Dilnot report: How will we pay for elderly care?

An elderly woman Image copyright PA
Image caption The cap could cost the Treasury between £2-3bn a year

Labour paid a heavy political price before the last election for proposing what the Conservatives dubbed a "death tax". Next week the government will be urged to cap the bills people face for caring for the elderly.

The Commission on Funding of Care and Support, to be published next week, will contrast the good news - we're living longer - with the bad - the bills for caring for us are soaring. A quarter of people aged over 65 can expect a bill of over £50,000; for 1 in 10 a bill of over £100,000.

Capping that at, say, £35,000 would mean that people would not risk losing their house or all their savings. The report comes next week but today the Commission's Chairman Andrew Dilnot told me how a cap could work.

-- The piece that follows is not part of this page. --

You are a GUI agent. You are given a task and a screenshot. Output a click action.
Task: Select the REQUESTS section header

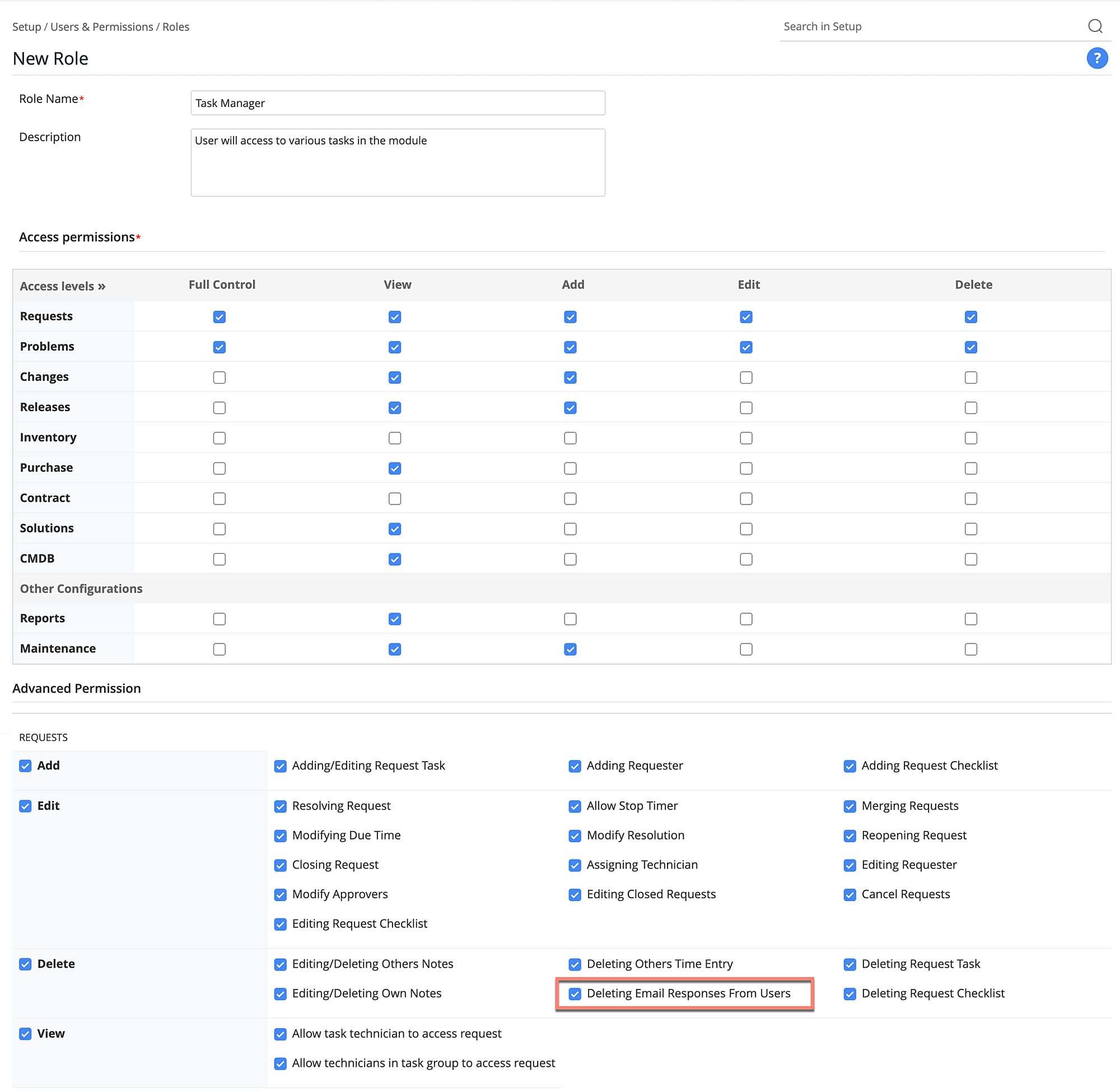point(43,737)
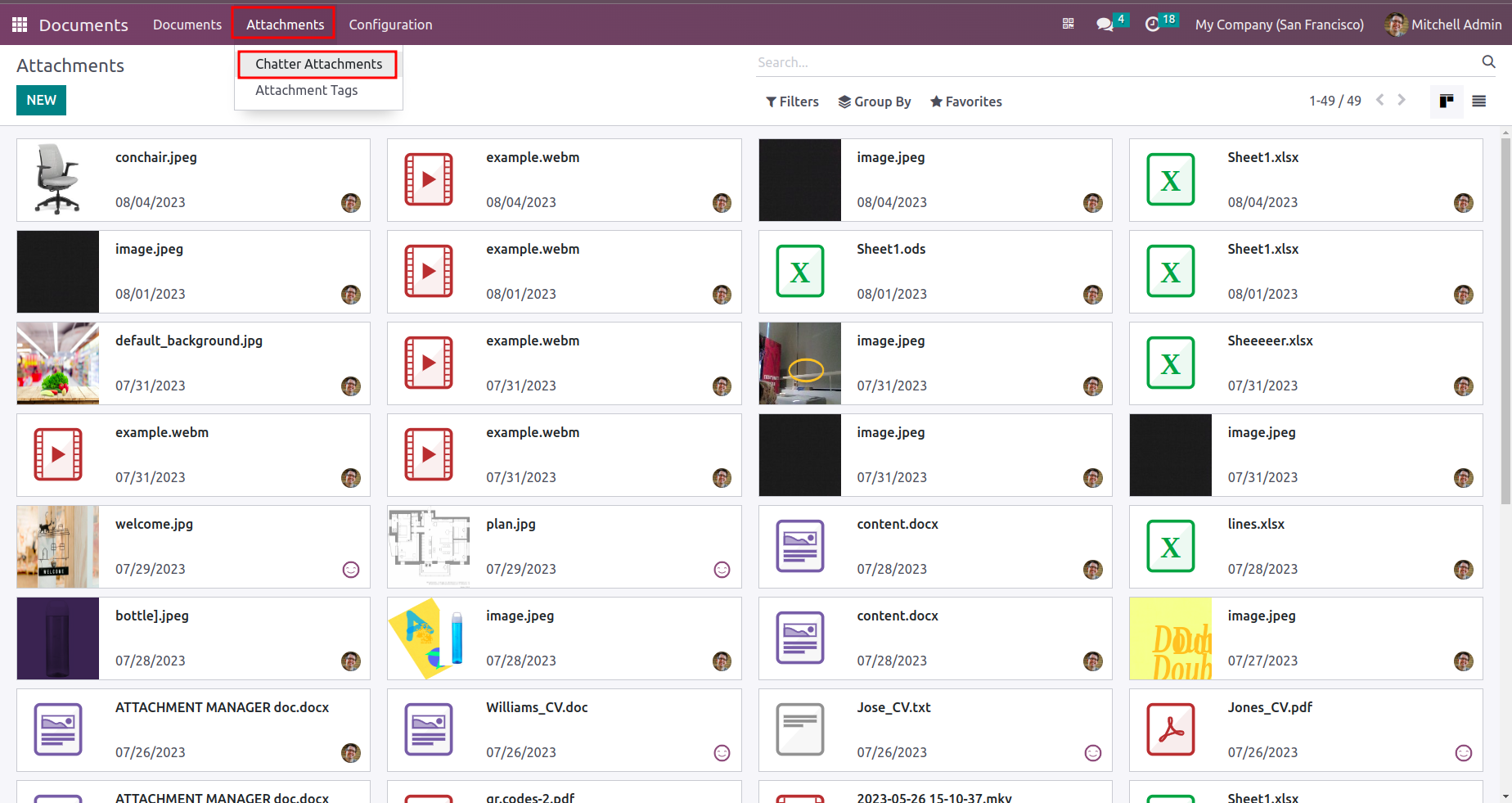
Task: Focus the Search input field
Action: (1117, 62)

The cap would, he hopes, encourage the growth of a range of new financial products - not just care insurance but ways to release equity from people's houses and funds from pension schemes to pay bills up to the cap. The government would pledge to cover the rest.

The cap could cost the Treasury between £2-3bn a year - the same as the cuts to public sector pensions. I'm told that ministers are likely to welcome the report whilst urging those who want to see it implemented to suggest where the money might come from.

The charity Age UK has suggested asking pensioners to pay National Insurance. Other controversial ideas include means-testing disability benefits or domiciliary care. Politics could yet kill this idea too.